Ausstellung „Augenblick Mal!“ in Lendersdorf eröffnet

Lendersdorf : Ausstellung „Augenblick Mal!“: Miteinander und Vielfalt sorgen für die Inspiration

„Auf der Basis der Kunst verstehen wir uns wunderbar, obwohl wir alle verschieden sind.“ Voller Begeisterung präsentierte Christiane Mucha die Ausstellung „Augenblick Mal!“ im „KunstRaum an der Rur“ in Lendersdorf. Die 52-jährige Künstlerin, gebürtig aus Emden, hat im Gewerbegebiet an der Hüttenstraße etwas Einzigartiges geschaffen.

Seit Februar vergangenen Jahres bietet der „KunstRaum“ Platz für Workshops, Seminare und Ateliers für Jung und Alt. Menschen zwischen sechs und 86 treffen sich dort regelmäßig, um künstlerisch tätig zu sein. Die Spannbreite reicht von klassischer Malerei bis hin zu Druckgrafiken und digitaler Kunst. Was 2016 mit nur 20 Leuten begann, hat heute bereits über 60 regelmäßige Teilnehmer, die ihre Leidenschaft ausleben. Dabei sind rund 20 kunstinteressierte Kinder und Jugendliche, deren Kunstwerke man nun ebenfalls bewundern kann.

„In der Kunst lernt man nie aus“, sagte Christiane Mucha. „Das Miteinander und die Vielfalt innerhalb unserer Seminargruppen sorgt für gegenseitige Inspiration.“ Mucha selbst leitet die „Malzeit“, hier geht es um klassisches Malen. Stets zur Seite steht ihr Andrea Kasten aus Düren. Unter ihrer Leitung finden Kurse für Acrylmalerei statt.

Wer lediglich mal in ein bestimmtes Thema oder eine bestimmte Form der Kunst reinschnuppern möchte, kann einen der Workshops besuchen. Für längerfristiges Arbeiten sind die Seminare gedacht, die alle 14 Tage stattfinden.

Ansonsten haben Künstler die Möglichkeit, einen der Räume anzumieten und als Atelier zu verwenden, zu dem sie Tag und Nacht Zugang haben. Dabei ist jeder Interessierte ist im „KunstRaum“ willkommen.
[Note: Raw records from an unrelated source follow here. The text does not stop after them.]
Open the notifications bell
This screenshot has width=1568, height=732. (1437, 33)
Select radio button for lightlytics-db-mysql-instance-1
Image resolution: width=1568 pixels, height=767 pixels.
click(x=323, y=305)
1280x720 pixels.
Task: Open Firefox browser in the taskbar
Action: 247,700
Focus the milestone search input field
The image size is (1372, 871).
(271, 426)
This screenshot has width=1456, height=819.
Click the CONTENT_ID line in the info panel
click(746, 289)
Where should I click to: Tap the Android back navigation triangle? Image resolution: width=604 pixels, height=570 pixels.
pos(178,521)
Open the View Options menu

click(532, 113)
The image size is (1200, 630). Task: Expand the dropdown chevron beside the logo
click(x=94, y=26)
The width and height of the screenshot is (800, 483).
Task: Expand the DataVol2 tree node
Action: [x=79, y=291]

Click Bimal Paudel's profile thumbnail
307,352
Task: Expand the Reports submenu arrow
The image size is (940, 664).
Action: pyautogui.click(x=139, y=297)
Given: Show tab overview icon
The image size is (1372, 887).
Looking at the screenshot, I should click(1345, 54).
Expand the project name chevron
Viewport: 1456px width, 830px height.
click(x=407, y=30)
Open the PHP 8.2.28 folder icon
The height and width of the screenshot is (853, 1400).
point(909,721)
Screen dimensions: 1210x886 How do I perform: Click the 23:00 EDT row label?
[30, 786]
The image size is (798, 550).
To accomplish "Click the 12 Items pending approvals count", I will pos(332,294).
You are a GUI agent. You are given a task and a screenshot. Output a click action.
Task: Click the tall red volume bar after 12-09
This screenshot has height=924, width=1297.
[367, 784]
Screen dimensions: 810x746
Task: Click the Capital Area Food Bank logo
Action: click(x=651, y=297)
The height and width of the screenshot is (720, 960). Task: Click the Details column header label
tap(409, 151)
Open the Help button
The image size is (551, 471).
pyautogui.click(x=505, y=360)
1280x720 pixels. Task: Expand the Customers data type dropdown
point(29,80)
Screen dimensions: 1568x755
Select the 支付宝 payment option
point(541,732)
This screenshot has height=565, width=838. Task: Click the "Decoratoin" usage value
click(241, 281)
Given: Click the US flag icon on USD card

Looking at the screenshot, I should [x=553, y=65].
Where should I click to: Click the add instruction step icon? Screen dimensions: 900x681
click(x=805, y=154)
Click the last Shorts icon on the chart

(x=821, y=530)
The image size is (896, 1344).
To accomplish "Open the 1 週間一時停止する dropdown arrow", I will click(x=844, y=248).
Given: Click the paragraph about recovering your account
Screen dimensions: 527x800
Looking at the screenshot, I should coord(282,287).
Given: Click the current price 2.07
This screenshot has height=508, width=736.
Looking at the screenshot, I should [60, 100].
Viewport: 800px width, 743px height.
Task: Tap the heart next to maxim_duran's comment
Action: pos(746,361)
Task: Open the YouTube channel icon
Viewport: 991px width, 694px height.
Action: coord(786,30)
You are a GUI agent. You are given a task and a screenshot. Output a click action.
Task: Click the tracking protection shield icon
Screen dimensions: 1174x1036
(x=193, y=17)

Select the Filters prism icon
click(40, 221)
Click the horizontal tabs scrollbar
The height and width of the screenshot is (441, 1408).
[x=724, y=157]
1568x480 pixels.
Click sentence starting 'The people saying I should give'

Blutige Anfänger arbeiten teilweise Seite an Seite mit Fortgeschrittenen und auch erfahrenen Künstlern. Ralf Abschlag (53) ist einer von Ihnen. „Hier ist Platz für meine Talente, die ich im Beruf nicht ausleben kann“, sagte der gelernte Maschinenbauingenieur aus Hürtgenwald. Einige seiner Werke zieren in der Ausstellung die Wände der Ateliers und Seminarräume. Den zahlreichen Besuchern war anzusehen, wie fasziniert sie von den vielen verschiedenen Gemälden und Kunstarbeiten waren.

„Wer zu uns kommt, hat Raum sich zu entfalten. Es gibt keine strenge Alterseinteilung — Leute, die sich gut verstehen, finden sich gegenseitig und arbeiten zusammen.“, erklärte Christiane Mucha. Ein solches Konzept sei einmalig in Deutschland.